Records for locating displayed items:
# # # # #

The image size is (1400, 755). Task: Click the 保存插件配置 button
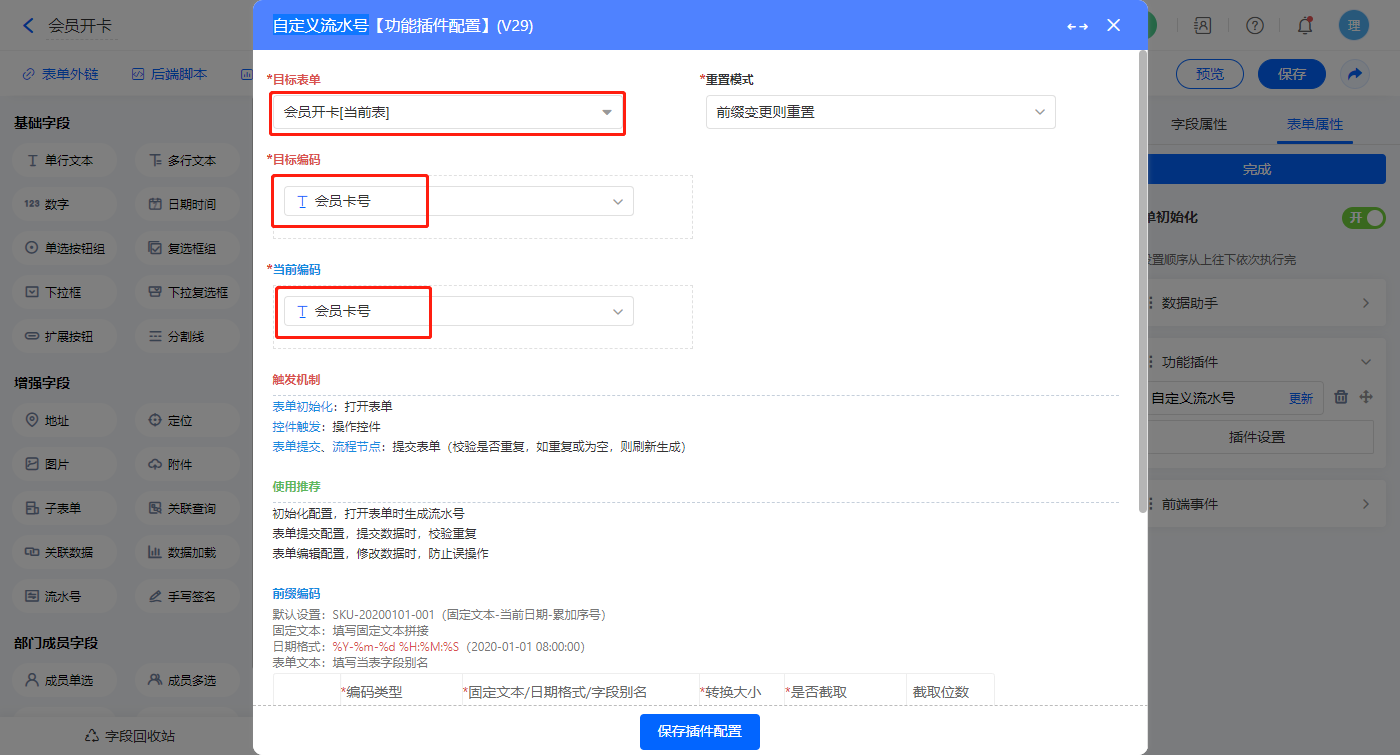click(x=699, y=732)
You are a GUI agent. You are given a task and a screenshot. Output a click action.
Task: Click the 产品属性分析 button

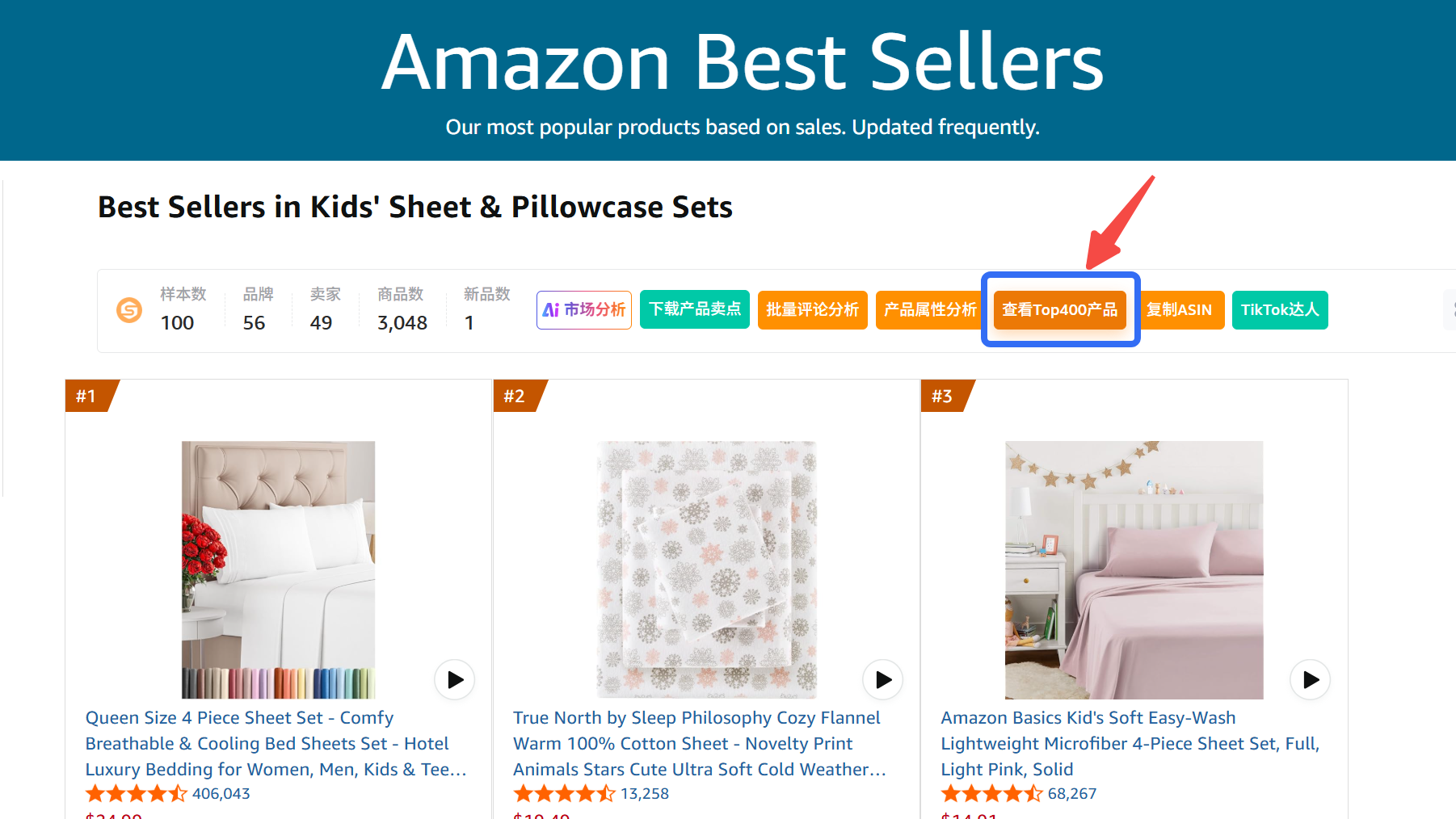point(929,310)
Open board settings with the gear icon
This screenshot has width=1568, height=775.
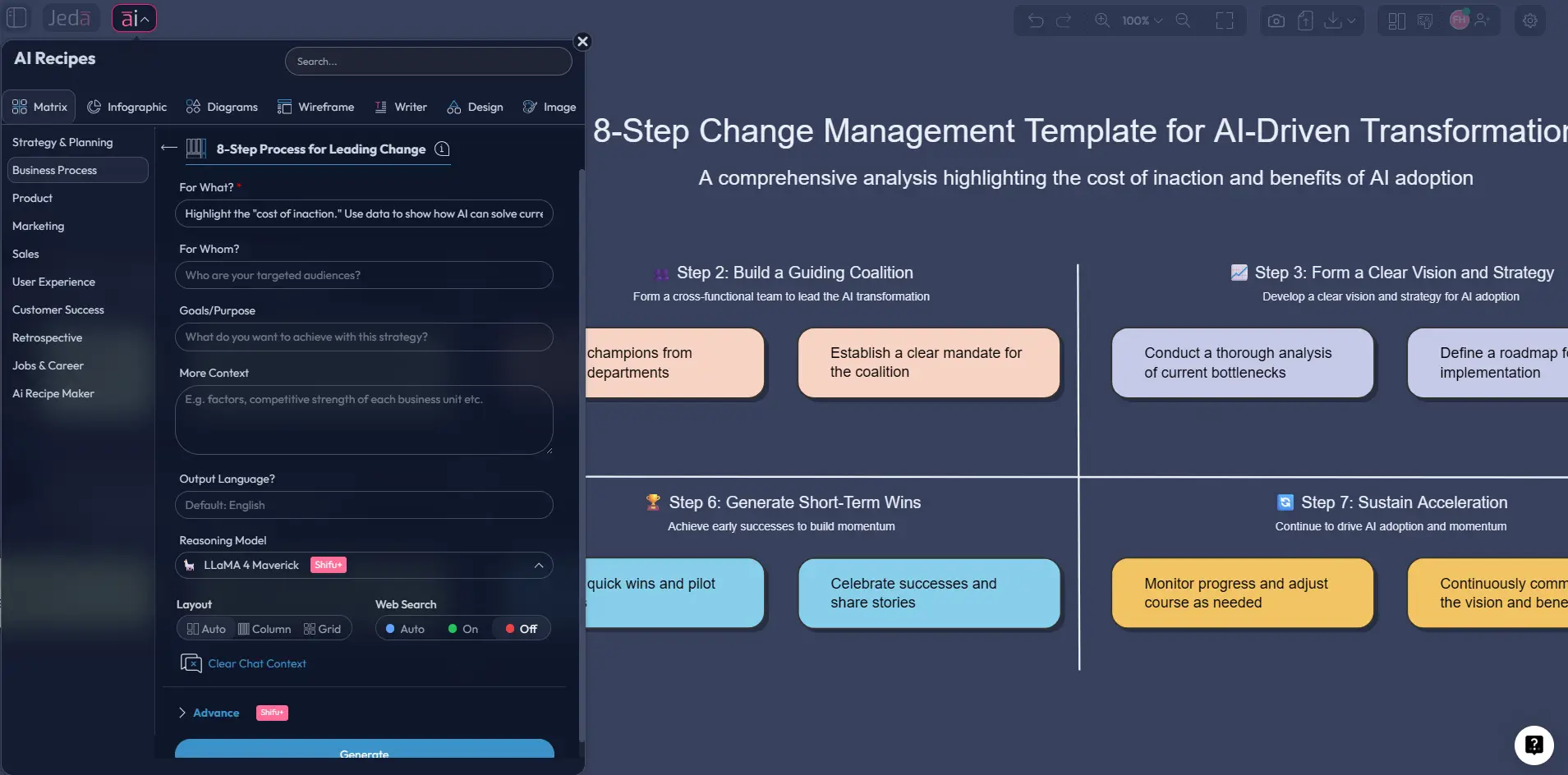tap(1529, 21)
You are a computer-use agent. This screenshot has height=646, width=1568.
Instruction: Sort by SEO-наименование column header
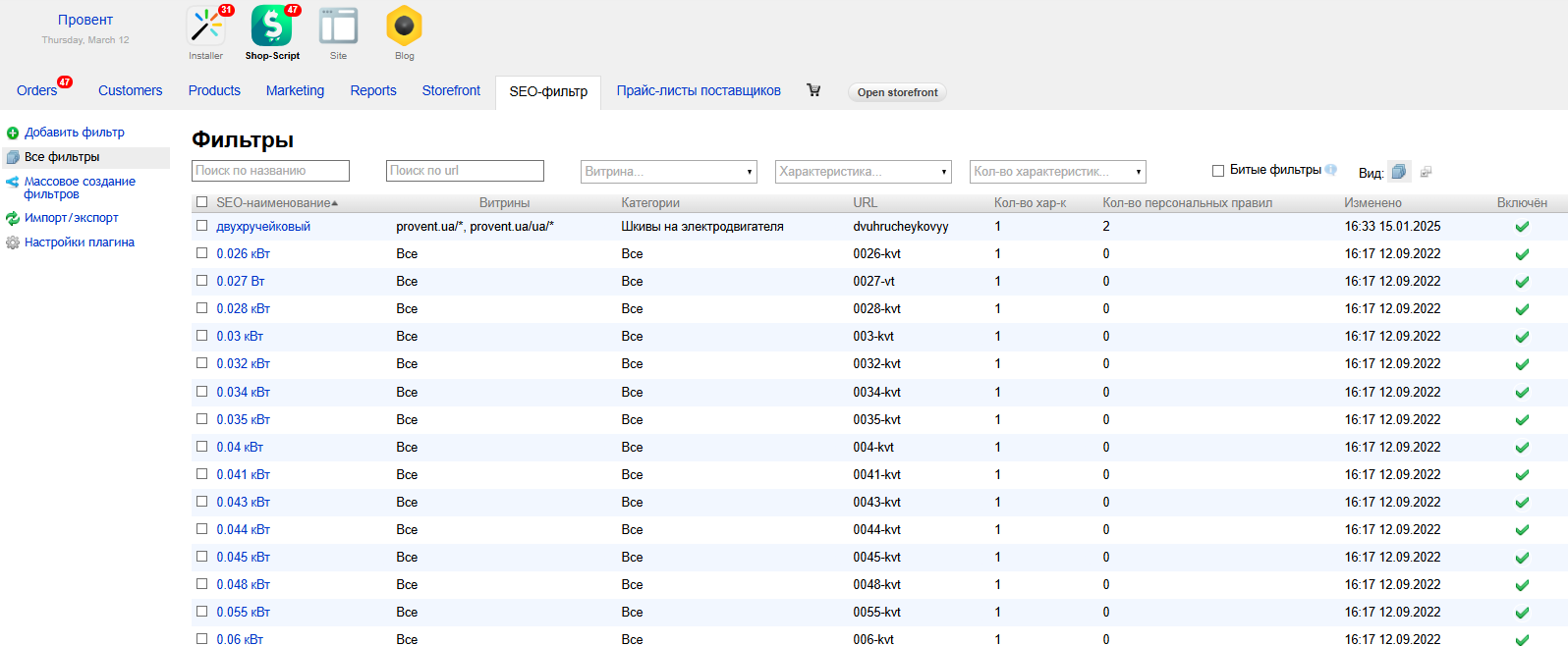tap(274, 203)
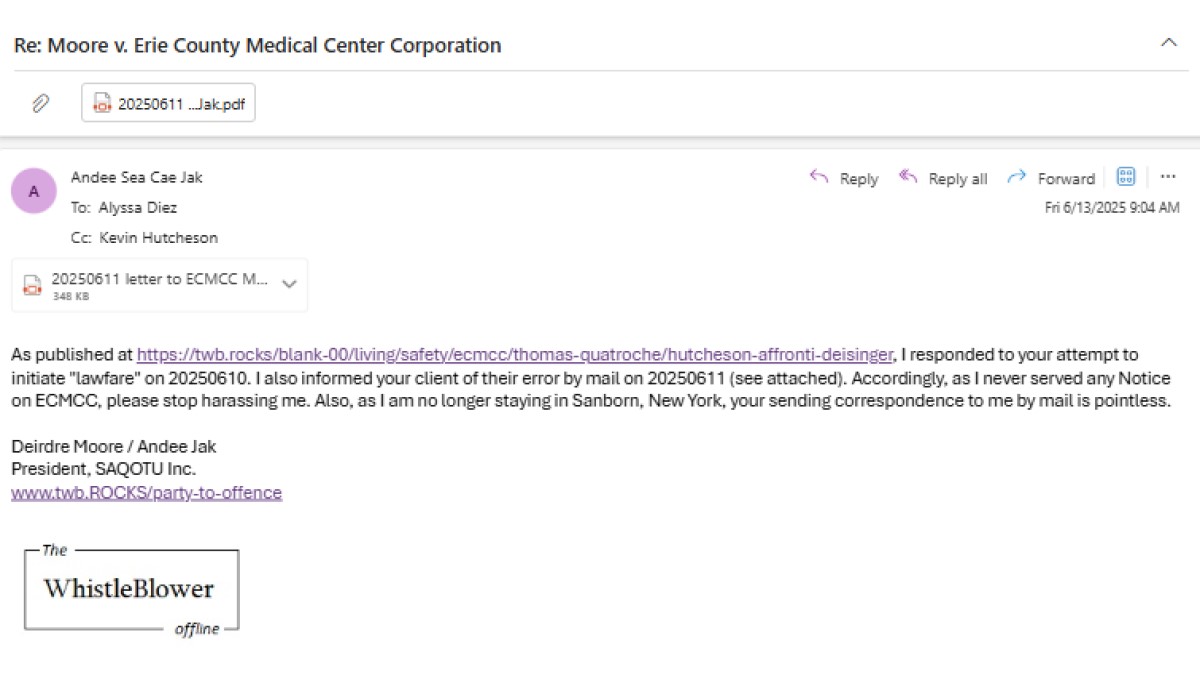The image size is (1200, 675).
Task: Click the paperclip attachment icon
Action: click(41, 103)
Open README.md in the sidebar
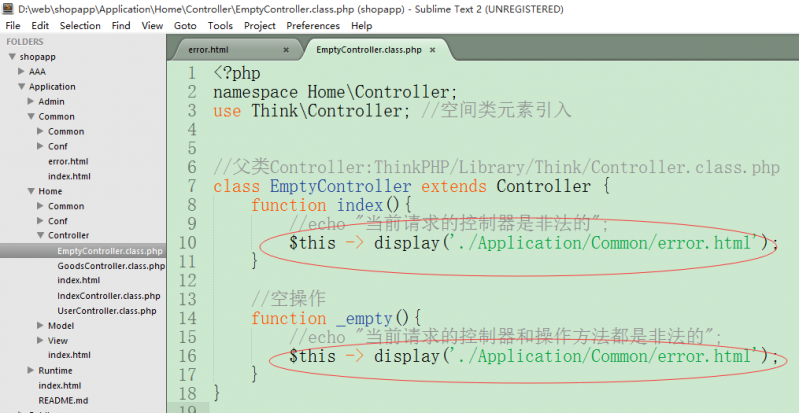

# # # # #

Exercise prompt: Set down every line of the items above, word for word, omitting the pictures.

Correct result:
The image size is (1400, 755). Task: Click the 保存插件配置 button
click(x=699, y=732)
You are a GUI agent. You are given a task and a screenshot. Output a click action.
Task: Click the 产品属性分析 button

point(929,310)
Open board settings with the gear icon
This screenshot has width=1568, height=775.
tap(1529, 21)
You are a computer-use agent. This screenshot has height=646, width=1568.
Instruction: Sort by SEO-наименование column header
tap(274, 203)
The image size is (1200, 675).
Task: Click the paperclip attachment icon
Action: click(41, 103)
Open README.md in the sidebar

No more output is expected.